Environmental groups and other supporters of stronger regulation hailed the commission’s report and urged Congress to pass the laws needed to incorporate recommendations, such as a new independent safety regulator. They said the panel’s conclusions confirm their long-standing argument that the oil industry cannot be trusted to regulate itself because it always puts profits ahead of safety.
“Big Oil and their allies are continuing to lust after huge profits at the expense and welfare of the American people by ignoring the recommendations,” said Daniel J. Weiss of the Center for American Progress. “Their rush to drill first and reform later comes in direct contrast to the report’s findings that the BP spill was a result of ’systemic’ problems in the oil and gas industry, and ’absent significant reform in both industry practices and government policies, might well recur.’”
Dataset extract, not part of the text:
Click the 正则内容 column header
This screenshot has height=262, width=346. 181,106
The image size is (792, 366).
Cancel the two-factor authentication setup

Mr. Weiss added that permitting more drilling offshore would do little to reduce the price of oil, which is set in world markets.
“Expanded drilling can never address our imbalance between domestic oil production and consumption, as the United States has only 2 percent of the worlds oil reserves, yet it consumes 20 percent of the worlds oil,” he said.
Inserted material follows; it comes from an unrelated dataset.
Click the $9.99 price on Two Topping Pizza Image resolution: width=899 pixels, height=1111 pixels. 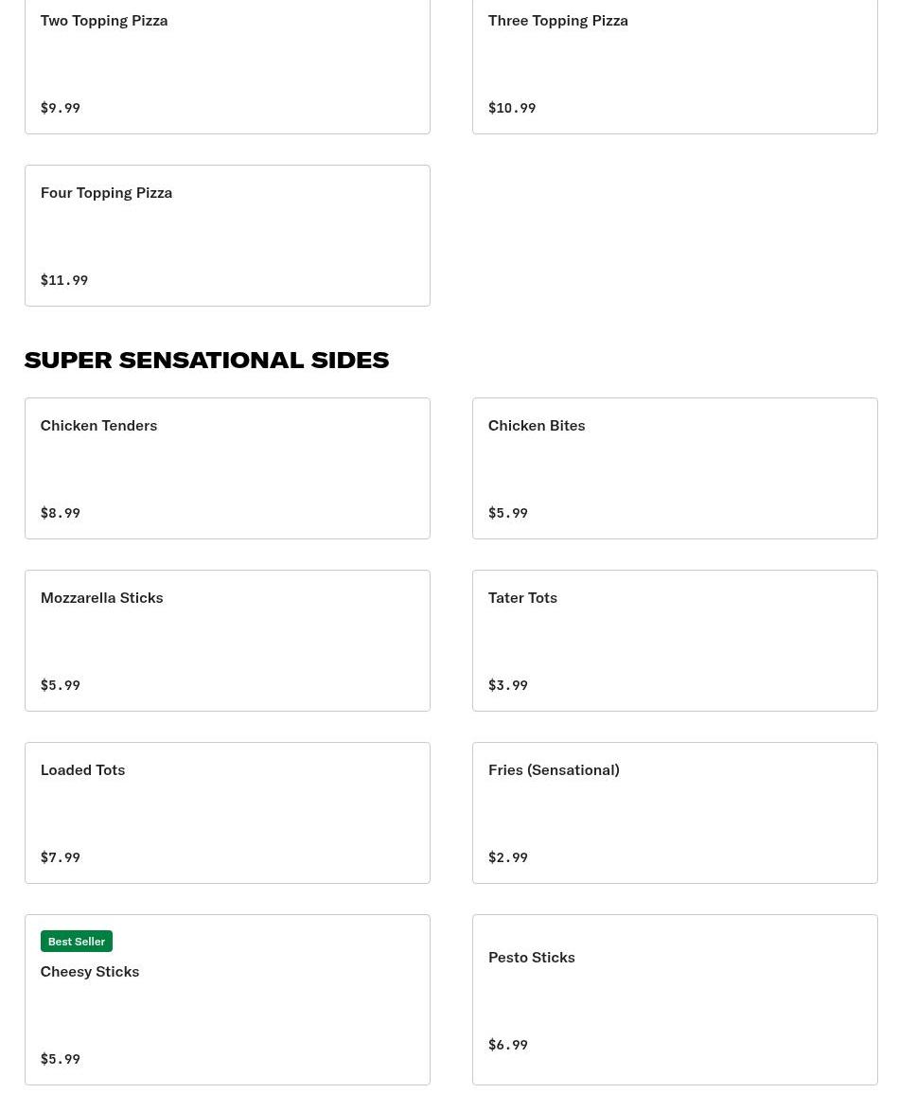[x=60, y=107]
But industry groups and drilling proponents were rankled by the commission’s sweeping indictment of an entire industry when many in the business think that only a few misguided companies and individuals were at fault in the Macondo incident.
“This does a great disservice to the thousands of men and women who work in the industry and have the highest personal and professional commitment to safety,” said Erik Milito of the American Petroleum Institute.
He noted that the industry already has set up a cooperative effort to develop better oil-spill technology, while regulators have adopted other safety measures developed by oil companies in the wake of the disaster.
Randall Luthi, president of the National Ocean Industries Association, said the commission’s idea of setting up an oil industry safety institute is worth considering. But, like other drilling advocates, he was alarmed by its recommendation for a slowdown in drilling activity in Alaska and the Arctic — areas many contended were outside the scope of the commission’s mission.
William K. Reilly, a former Environmental Protection Agency administrator who was a panel co-chairman, said he tried to strike a balance between industry’s concerns and the clear need for greater oversight of the drilling industry.
“Like it or not, oil and gas companies are in this together, and they must adopt rigorous standards through an industrywide safety institute, or risk losing access to these leases or resulting profits,” he said.
Mr. Reilly emphasized that the safety problems arise primarily in connection with deep-water projects, where the technology for limiting and preventing disastrous spills has not been perfected.
“The oil and gas industry, which may not have been a high-risk industry when it was in shallow waters, has become so when it has moved into deeper waters,” he said.
Commission member Bob Graham, a former Democratic senator from Florida, made the same point, and suggested that regulation should be tighter and potential liabilities greater with riskier, deep-water projects.
“One approach that I would suggest we consider is, if there is to be a liability cap, that it ought to be variable, based on the actual risk that a particular site could impose, and thus it could be dramatically different for well-known shallow waters, as opposed to the unknown ultra-deep waters,” he said.
Jim Noe of the Shallow Water Energy Coalition, said those comments are encouraging and run counter to the blanket drilling regulations issued by the administration in the aftermath of the spill, which did not distinguish between safer shallow-water drilling and less-tested deep-water activities.